Sempre e solo quella parte di una poesia più lunga scritta durante un momento molto "caldo" della contestazione studentesca (e anche operaia), "permettendo oltretutto in tal modo una plateale, delirante e sgangherata strumentalizzazione delle sue parole da parte della destra", come scrive in un commento Angela Molteni e come ribadisce stamattina su Repubblica Adriano Sofri:

MEGLIO lasciar stare Pasolini, era un'altra cosa, un altro tempo. Si chiamano valle tutte e due, Valle Giulia e la Val di Susa: ma la differenza è chiara, no? E poi non l'hanno mai letta la famosa poesia del "Pci ai giovani", se no non citerebbero sempre quei quattro versi, e sbagliando anche la citazione.

Era parecchio lunga, quella poesia, e se la leggessero per intero si stupirebbero di quello che dice. E comunque i manifestanti della Val di Susa non hanno per lo più "facce da figli di papà", e i poliziotti non sono più soltanto, per fortuna, "figli di poveri", venuti dalle periferie, "i tanti fratelli, la casupola tra gli orti con la salvia rossa...". 

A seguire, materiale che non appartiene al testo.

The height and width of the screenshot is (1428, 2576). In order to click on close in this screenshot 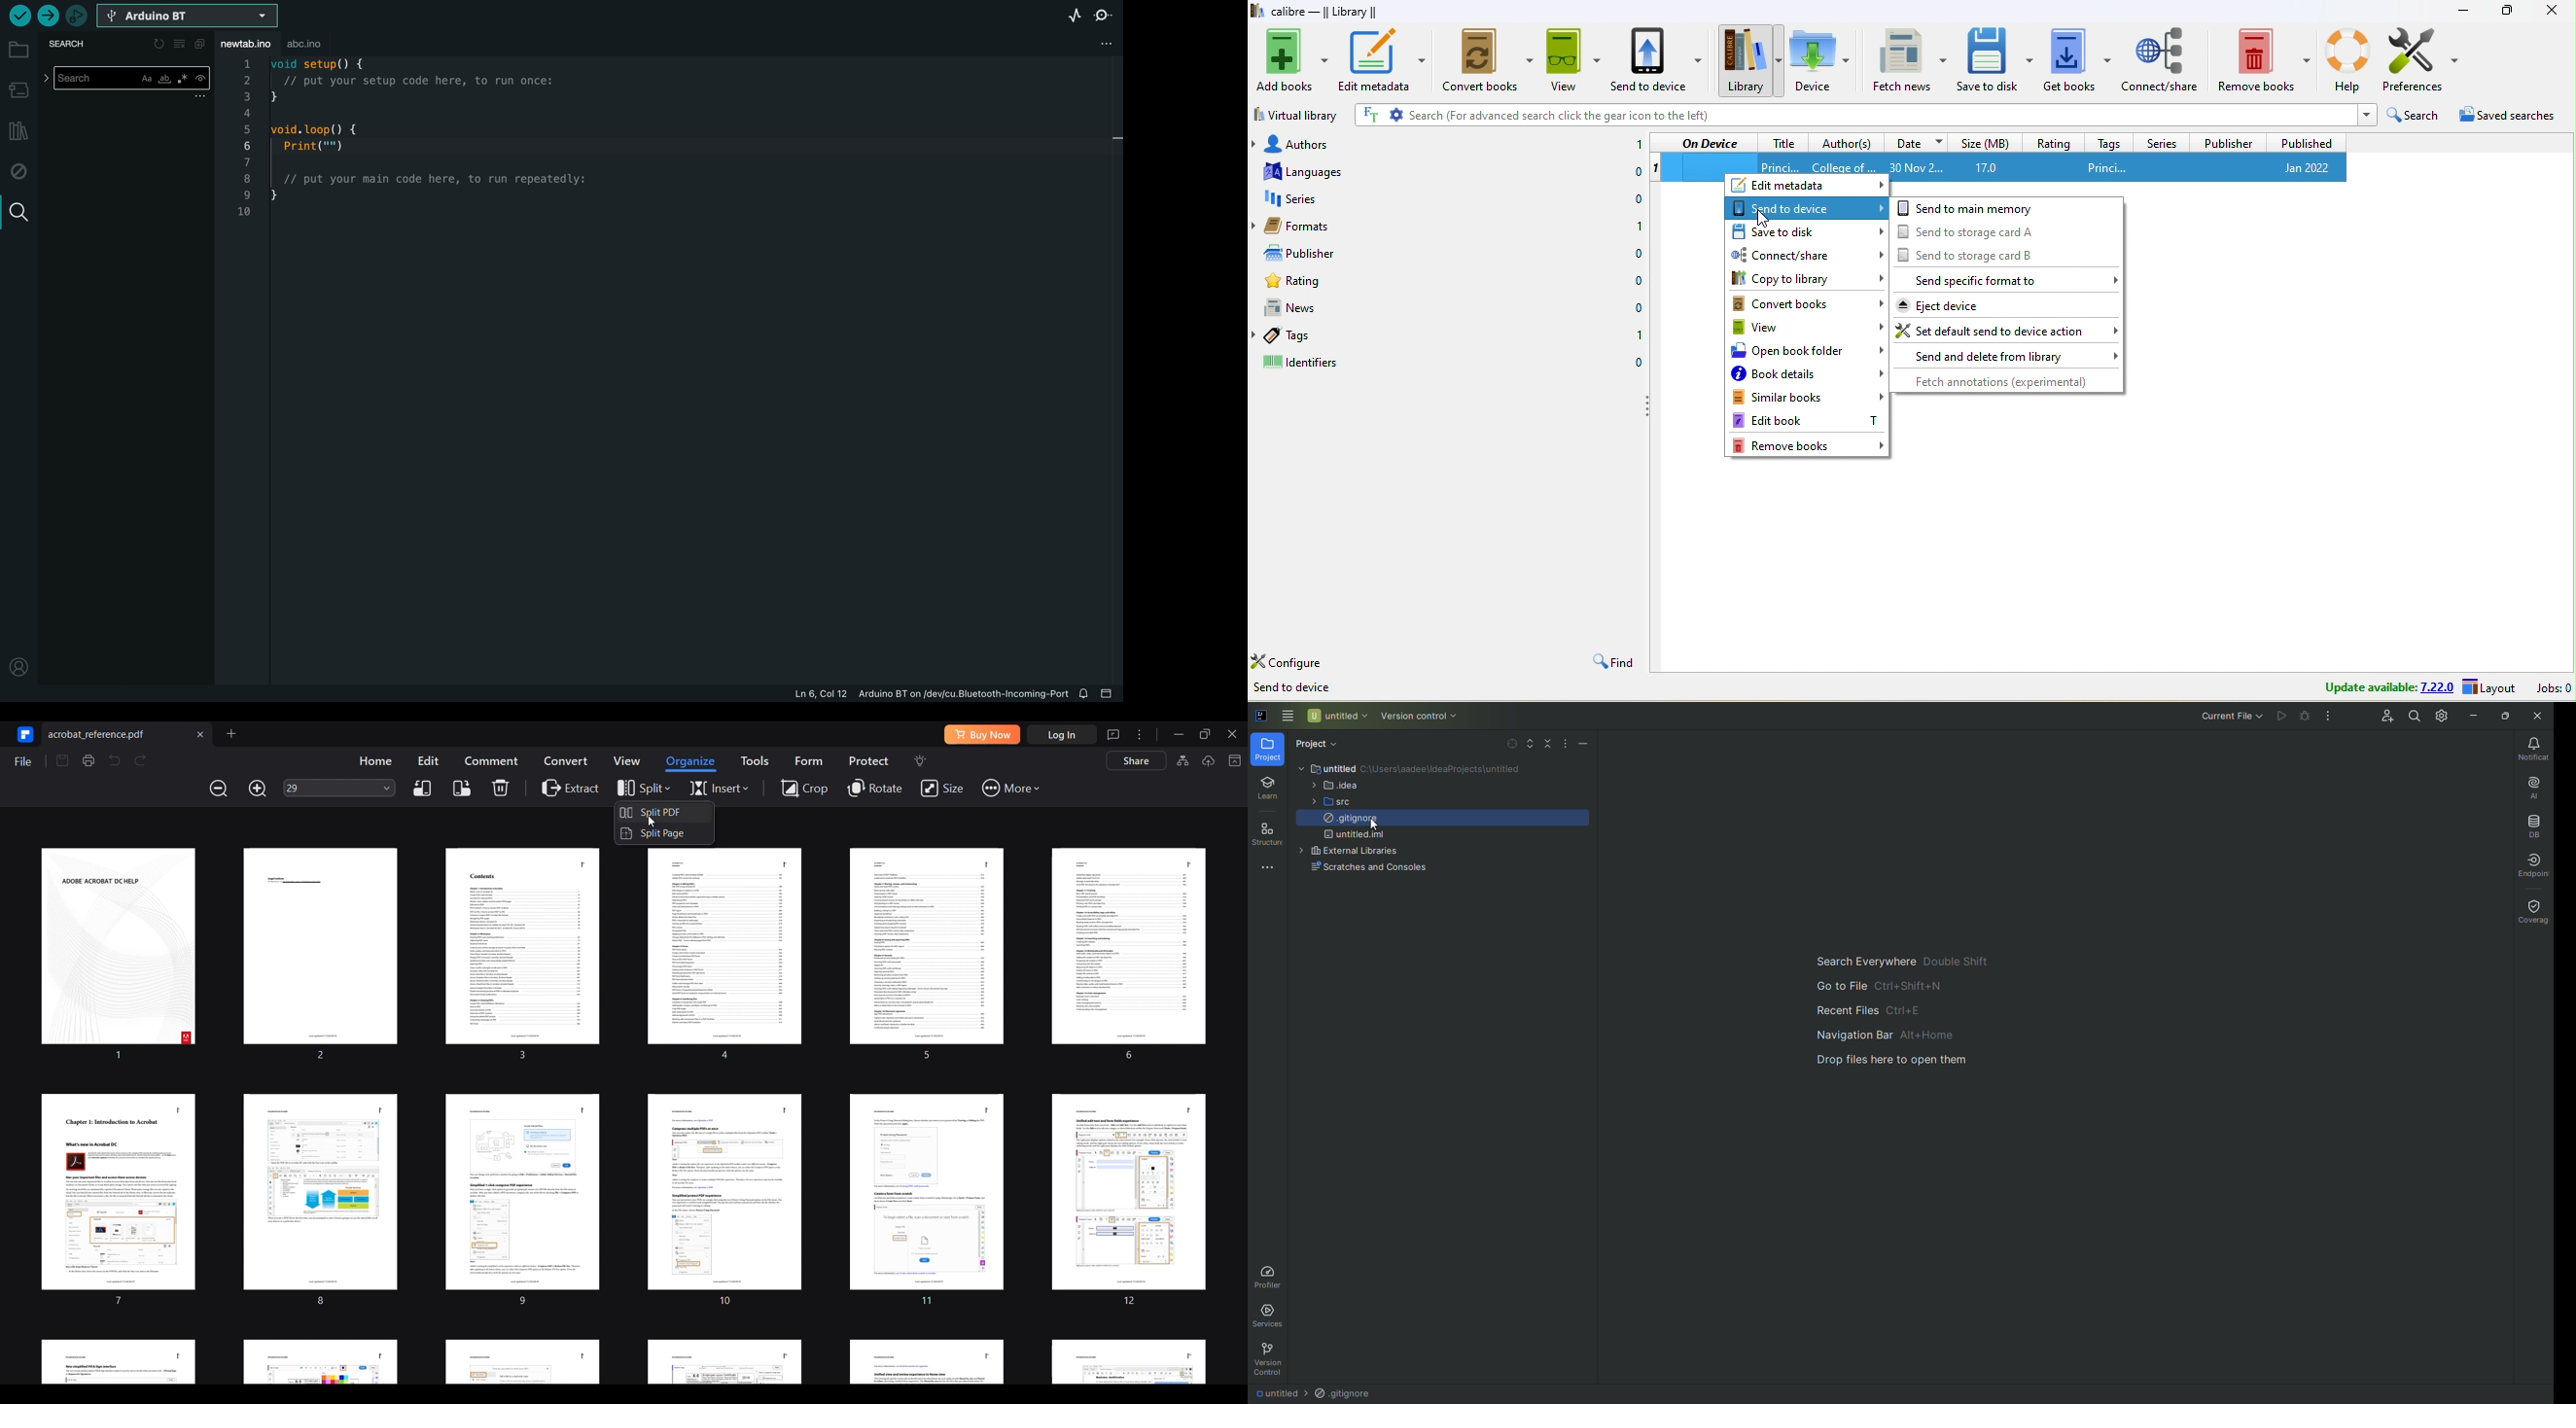, I will do `click(2551, 11)`.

Oltre quello, cosa dice la poesia? Eccovi il testo

Mi dispiace. La polemica contro 
il Pci andava fatta nella prima metà 
del decennio passato. Siete in ritardo, cari. 
Non ha nessuna importanza se allora non eravate ancora nati: 
peggio per voi. 

Adesso i giornalisti di tutto il mondo (compresi 
quelli delle televisioni) 
vi leccano (come ancora si dice nel linguaggio 
goliardico) il culo. Io no, cari. 

Avete facce di figli di papà. 
Vi odio come odio i vostri papà. 
Buona razza non mente. 
Avete lo stesso occhio cattivo. 
Siete pavidi, incerti, disperati 
(benissimo!) ma sapete anche come essere 
prepotenti, ricattatori, sicuri e sfacciati: 
prerogative piccolo-borghesi, cari. 

Quando ieri a Valle Giulia avete fatto a botte
coi poliziotti, 
io simpatizzavo coi poliziotti. 
Perché i poliziotti sono figli di poveri. 
Vengono da subtopie, contadine o urbane che siano. 
Quanto a me, conosco assai bene 
il loro modo di esser stati bambini e ragazzi, 
le preziose mille lire, il padre rimasto ragazzo anche lui, 
a causa della miseria, che non dà autorità. 

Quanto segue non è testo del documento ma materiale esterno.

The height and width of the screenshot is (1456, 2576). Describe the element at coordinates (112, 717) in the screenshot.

La madre incallita come un facchino, o tenera 
per qualche malattia, come un uccellino; 
i tanti fratelli; la casupola 
tra gli orti con la salvia rossa (in terreni 
altrui, lottizzati); i bassi 
sulle cloache; o gli appartamenti nei grandi 
caseggiati popolari, ecc. ecc. 

E poi, guardateli come li vestono: come pagliacci, 
con quella stoffa ruvida, che puzza di rancio 
furerie e popolo. Peggio di tutto, naturalmente, 
è lo stato psicologico cui sono ridotti 
(per una quarantina di mille lire al mese): 
senza più sorriso, 
senza più amicizia col mondo, 
separati, 
esclusi (in un tipo d’esclusione che non ha uguali);
umiliati dalla perdita della qualità di uomini 
per quella di poliziotti (l’essere odiati fa odiare). 

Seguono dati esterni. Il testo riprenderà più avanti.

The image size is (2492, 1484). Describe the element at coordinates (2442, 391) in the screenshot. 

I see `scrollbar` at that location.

Hanno vent’anni, la vostra età, cari e care. 
Siamo ovviamente d’accordo contro l’istituzione della polizia. 
Ma prendetevela contro la Magistratura, e vedrete! 
I ragazzi poliziotti 
che voi per sacro teppismo (di eletta tradizione 
risorgimentale) 
di figli di papà, avete bastonato, 
appartengono all’altra classe sociale.

A Valle Giulia, ieri, si è così avuto un frammento 
di lotta di classe: e voi, cari (benché dalla parte 
della ragione) eravate i ricchi, 
mentre i poliziotti (che erano dalla parte 
del torto) erano i poveri. Bella vittoria, dunque, 
la vostra! In questi casi, 
ai poliziotti si danno i fiori, cari.